Several frontiers are particularly active in 2026. Personalised federated foundation models: the combination of foundation-model scale with federated personalisation, using LoRA-style adapters per client. Federated reinforcement learning: federating policy training across embodied agents, with the homogeneity-via-heterogeneity issue particularly acute. Vertical federated learning: a less-developed branch where different clients hold different features for the same individuals (rather than different individuals' full feature vectors), which requires entirely different aggregation primitives. Provable-privacy frameworks: combining DP, secure aggregation, and TEEs into formal end-to-end guarantees that hold under composition.

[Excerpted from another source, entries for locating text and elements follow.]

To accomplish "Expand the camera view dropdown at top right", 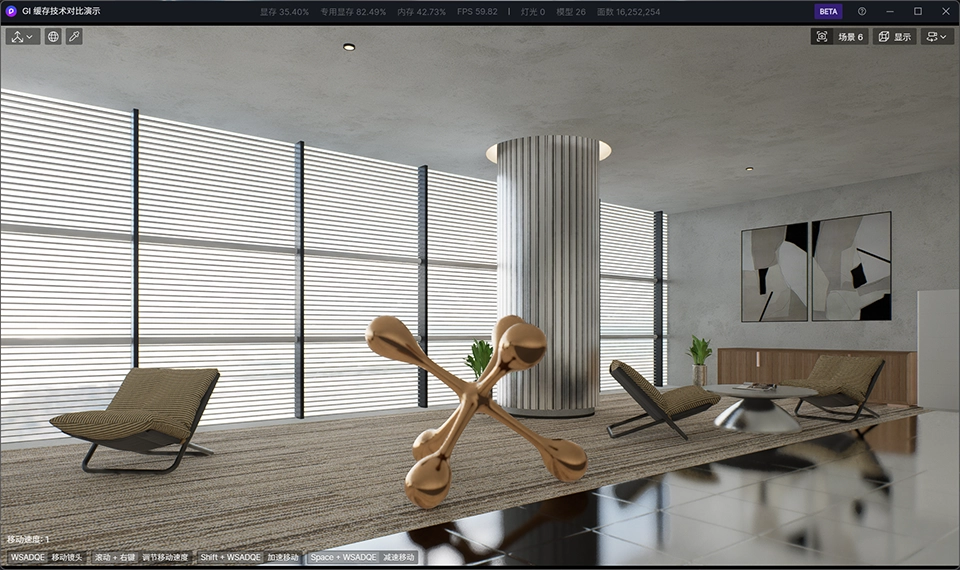I will pos(937,37).
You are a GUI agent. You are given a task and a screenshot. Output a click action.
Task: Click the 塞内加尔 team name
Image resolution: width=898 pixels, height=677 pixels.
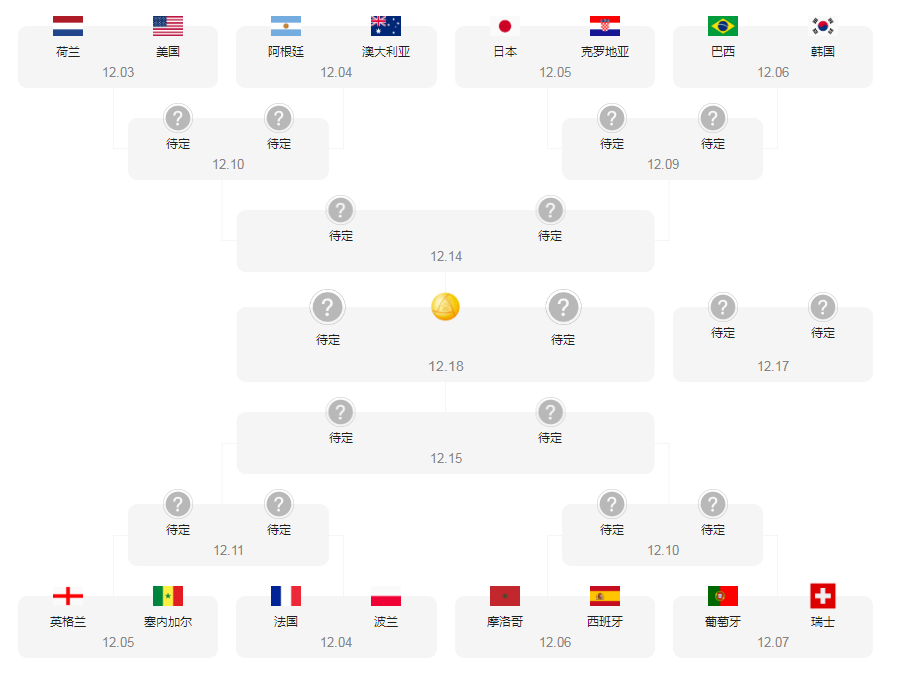(x=168, y=621)
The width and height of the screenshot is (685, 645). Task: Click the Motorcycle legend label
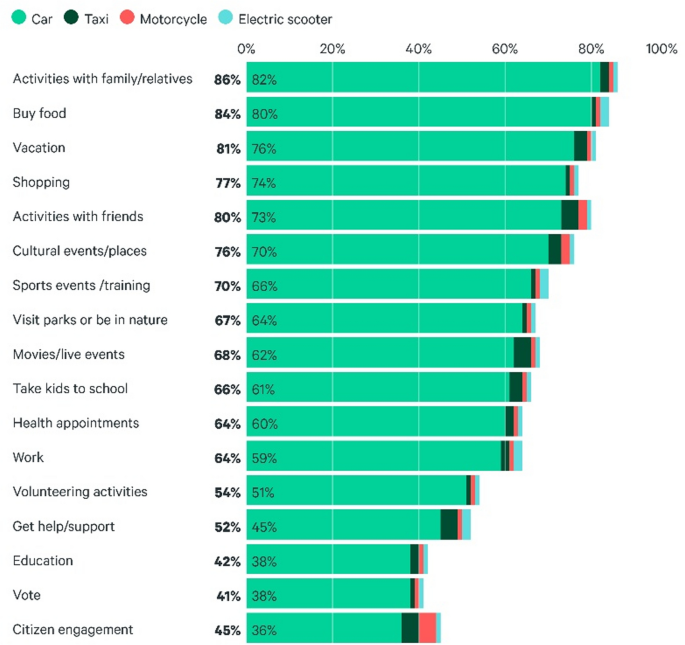pos(173,18)
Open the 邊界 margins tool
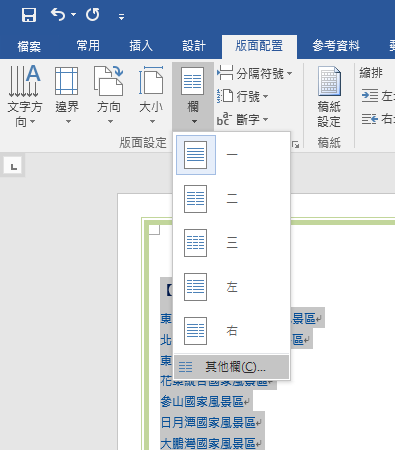 [67, 96]
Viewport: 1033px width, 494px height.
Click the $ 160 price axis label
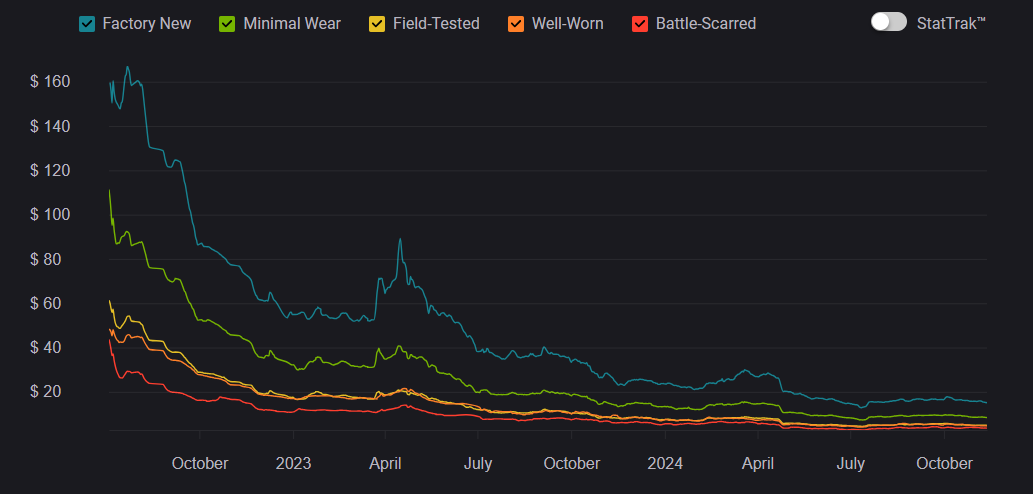pos(50,82)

What this chapter does not cover

Several adjacent areas are out of scope. The classical distributed-machine-learning literature (data parallelism, model parallelism, parameter servers) is the technical ancestor of federated learning but assumes trusted workers and centralised data, so the methodology is mostly different. Pure cryptographic privacy-preserving ML — secure inference, encrypted databases, oblivious algorithms — solves related problems with different machinery and warrants separate treatment. The differential-privacy literature beyond DP-SGD (DP statistical estimation, DP synthetic data, local DP for statistics) is closely related but mostly outside the deep-learning context. And the legal and compliance dimensions of federated learning — what counts as "data minimisation" under GDPR, the FDA's evolving guidance for federated medical AI, the cross-border-data-flow doctrines — are crucial in deployment but are policy questions rather than ML questions.